> **What is being asked**:
Extract each line from the entries below that contains the word "magnifier". Uppercase and lowercase letters must match.

> **Data**:

>>

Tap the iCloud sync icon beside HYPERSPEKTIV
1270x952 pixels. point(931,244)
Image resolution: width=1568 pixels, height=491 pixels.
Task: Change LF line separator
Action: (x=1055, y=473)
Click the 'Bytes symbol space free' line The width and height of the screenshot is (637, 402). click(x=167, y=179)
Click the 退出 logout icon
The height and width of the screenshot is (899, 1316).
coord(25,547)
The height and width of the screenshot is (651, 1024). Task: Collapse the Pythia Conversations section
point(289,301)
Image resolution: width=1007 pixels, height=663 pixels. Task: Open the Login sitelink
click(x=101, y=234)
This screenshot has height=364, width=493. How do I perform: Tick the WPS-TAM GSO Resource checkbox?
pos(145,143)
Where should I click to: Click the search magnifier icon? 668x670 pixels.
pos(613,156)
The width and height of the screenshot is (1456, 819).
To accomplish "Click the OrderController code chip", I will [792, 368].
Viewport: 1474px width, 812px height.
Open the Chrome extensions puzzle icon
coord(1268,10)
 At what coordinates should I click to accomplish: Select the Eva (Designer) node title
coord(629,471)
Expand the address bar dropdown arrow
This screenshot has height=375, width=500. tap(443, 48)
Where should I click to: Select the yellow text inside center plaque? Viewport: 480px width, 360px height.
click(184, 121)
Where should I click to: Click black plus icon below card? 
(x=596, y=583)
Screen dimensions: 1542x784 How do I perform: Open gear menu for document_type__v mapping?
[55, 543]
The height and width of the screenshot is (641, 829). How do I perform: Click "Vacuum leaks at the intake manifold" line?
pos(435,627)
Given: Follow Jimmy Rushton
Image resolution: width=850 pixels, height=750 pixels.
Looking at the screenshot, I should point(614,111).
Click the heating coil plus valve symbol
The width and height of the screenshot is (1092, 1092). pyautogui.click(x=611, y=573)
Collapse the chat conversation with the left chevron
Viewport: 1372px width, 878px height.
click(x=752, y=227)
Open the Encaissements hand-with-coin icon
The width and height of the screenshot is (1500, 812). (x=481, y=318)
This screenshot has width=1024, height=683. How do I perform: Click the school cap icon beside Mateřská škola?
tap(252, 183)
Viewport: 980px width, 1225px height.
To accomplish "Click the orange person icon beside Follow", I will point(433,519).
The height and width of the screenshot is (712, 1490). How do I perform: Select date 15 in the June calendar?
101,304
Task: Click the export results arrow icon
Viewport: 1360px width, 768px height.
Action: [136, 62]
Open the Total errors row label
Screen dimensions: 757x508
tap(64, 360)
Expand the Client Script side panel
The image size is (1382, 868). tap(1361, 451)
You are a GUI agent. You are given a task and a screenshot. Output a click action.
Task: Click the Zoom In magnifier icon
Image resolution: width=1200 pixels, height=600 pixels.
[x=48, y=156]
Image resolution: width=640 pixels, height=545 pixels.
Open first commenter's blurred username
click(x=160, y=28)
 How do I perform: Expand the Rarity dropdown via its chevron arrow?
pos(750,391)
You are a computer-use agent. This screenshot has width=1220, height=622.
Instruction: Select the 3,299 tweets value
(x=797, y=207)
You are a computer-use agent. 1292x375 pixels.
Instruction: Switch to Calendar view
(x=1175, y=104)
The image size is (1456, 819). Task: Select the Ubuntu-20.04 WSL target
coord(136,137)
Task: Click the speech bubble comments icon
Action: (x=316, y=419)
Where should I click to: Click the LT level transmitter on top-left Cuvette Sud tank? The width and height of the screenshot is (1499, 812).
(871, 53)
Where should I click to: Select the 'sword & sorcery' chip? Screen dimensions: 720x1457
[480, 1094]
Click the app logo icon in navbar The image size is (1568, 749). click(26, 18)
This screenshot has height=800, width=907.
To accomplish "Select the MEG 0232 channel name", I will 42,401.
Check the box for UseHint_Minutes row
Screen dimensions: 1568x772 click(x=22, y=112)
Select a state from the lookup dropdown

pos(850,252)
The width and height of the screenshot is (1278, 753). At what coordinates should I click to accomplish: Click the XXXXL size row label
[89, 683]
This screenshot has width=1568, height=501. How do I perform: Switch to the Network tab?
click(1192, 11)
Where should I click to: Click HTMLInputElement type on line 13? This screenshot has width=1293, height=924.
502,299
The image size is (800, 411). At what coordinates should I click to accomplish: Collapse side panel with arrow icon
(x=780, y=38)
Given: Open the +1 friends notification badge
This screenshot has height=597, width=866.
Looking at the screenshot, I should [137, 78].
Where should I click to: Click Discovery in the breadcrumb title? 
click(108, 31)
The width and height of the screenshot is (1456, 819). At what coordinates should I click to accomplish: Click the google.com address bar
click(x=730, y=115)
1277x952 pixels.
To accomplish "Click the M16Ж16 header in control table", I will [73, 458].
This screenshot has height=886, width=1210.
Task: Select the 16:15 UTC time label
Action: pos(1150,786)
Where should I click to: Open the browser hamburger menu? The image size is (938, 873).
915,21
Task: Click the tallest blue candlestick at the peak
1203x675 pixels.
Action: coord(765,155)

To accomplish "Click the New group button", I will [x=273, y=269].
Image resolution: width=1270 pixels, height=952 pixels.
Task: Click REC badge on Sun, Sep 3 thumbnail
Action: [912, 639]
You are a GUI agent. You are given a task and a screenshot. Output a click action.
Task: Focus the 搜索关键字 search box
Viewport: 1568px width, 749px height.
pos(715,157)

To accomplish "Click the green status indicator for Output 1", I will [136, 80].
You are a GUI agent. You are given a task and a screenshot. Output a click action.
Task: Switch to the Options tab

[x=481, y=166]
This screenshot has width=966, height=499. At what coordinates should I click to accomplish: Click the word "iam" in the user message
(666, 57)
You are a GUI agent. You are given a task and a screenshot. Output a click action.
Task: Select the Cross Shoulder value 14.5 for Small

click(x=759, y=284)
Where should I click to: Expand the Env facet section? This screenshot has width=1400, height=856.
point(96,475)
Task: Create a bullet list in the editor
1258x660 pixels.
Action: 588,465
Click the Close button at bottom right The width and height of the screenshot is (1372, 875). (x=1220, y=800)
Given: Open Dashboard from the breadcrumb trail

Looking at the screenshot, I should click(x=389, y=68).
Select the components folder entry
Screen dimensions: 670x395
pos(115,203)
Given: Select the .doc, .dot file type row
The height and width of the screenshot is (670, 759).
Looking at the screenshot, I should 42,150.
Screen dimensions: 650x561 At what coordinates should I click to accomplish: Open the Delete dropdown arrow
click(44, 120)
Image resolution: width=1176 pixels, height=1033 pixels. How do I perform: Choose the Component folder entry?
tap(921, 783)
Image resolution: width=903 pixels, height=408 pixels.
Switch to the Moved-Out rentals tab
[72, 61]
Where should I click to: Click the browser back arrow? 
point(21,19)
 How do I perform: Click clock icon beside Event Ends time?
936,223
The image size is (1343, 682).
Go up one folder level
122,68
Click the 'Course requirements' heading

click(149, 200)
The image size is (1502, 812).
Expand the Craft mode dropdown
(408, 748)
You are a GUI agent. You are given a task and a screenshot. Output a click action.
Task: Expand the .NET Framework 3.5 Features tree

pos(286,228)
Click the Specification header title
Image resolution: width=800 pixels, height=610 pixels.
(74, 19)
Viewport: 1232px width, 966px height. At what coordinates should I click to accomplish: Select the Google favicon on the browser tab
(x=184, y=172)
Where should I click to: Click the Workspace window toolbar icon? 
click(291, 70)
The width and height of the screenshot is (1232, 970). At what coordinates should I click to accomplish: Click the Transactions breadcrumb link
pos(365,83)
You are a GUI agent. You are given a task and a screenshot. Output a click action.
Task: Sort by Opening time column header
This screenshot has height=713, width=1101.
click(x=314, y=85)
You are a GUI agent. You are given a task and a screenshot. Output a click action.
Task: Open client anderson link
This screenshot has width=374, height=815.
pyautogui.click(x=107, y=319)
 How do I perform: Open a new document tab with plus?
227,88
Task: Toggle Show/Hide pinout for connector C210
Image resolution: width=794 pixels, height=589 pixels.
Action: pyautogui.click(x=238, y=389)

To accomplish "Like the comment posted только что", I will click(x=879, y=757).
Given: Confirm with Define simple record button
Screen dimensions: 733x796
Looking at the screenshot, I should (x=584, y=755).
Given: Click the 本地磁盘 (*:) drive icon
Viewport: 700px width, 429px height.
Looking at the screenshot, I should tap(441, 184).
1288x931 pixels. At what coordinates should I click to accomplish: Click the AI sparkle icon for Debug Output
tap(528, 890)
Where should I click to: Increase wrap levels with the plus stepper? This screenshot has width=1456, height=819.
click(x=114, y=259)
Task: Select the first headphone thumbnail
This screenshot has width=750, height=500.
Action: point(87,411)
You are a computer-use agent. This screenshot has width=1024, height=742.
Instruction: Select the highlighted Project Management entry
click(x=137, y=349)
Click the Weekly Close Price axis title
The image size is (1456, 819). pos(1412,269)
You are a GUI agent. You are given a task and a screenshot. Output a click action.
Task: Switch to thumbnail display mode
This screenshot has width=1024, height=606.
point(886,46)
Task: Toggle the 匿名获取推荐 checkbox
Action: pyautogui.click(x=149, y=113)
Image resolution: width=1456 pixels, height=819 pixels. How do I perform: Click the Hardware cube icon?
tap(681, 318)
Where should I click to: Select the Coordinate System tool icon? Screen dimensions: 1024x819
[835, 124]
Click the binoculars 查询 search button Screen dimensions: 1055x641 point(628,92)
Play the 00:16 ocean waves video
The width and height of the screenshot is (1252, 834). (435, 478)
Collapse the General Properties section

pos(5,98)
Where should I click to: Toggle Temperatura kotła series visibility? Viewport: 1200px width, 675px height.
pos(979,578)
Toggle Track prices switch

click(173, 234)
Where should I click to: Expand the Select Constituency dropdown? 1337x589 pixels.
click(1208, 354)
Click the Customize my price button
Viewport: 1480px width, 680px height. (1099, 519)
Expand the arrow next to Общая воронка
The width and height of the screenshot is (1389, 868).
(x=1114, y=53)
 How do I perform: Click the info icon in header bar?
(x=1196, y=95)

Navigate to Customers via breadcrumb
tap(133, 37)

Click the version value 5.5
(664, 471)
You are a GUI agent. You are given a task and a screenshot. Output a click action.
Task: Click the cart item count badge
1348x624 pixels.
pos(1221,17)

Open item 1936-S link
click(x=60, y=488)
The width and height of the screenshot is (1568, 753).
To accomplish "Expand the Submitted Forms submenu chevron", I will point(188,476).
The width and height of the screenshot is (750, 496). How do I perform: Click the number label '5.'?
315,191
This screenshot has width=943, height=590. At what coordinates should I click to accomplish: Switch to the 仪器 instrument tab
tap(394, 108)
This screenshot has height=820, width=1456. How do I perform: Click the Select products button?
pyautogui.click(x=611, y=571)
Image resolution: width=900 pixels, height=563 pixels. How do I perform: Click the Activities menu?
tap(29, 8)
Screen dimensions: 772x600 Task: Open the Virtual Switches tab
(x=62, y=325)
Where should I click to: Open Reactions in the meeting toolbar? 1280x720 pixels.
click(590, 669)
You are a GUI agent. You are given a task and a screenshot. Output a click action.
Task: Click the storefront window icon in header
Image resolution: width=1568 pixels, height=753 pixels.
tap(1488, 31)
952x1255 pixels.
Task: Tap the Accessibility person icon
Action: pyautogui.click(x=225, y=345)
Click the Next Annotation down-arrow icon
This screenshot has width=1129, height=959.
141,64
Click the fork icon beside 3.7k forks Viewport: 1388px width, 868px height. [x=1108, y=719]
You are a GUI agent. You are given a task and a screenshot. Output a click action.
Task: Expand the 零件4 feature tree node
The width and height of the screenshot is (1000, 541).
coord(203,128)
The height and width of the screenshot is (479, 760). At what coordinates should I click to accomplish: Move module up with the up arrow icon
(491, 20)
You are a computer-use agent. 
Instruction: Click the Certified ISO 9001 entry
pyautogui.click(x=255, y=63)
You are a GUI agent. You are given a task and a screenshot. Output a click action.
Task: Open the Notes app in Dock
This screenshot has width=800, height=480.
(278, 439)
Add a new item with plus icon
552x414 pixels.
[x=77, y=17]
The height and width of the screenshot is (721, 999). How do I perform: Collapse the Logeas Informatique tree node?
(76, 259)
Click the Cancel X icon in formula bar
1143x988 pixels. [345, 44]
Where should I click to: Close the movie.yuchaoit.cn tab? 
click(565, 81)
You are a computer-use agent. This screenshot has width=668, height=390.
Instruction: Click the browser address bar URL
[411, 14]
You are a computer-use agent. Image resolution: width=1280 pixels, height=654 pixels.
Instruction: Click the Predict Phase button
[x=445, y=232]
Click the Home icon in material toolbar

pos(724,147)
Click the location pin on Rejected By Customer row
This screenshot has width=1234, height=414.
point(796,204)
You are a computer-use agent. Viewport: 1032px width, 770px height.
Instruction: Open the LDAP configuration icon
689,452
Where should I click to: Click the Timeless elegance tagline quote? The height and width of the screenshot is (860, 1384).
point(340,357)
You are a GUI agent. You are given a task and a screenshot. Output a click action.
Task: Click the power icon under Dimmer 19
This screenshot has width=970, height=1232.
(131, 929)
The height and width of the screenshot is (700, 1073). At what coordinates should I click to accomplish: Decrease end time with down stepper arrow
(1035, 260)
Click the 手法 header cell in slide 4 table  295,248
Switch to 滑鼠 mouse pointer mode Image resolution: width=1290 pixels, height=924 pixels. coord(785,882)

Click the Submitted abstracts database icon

<<

> **The solution**:
Where should I click to: Click the search magnifier icon? 668x670 pixels.
Task: Click the Zoom In magnifier icon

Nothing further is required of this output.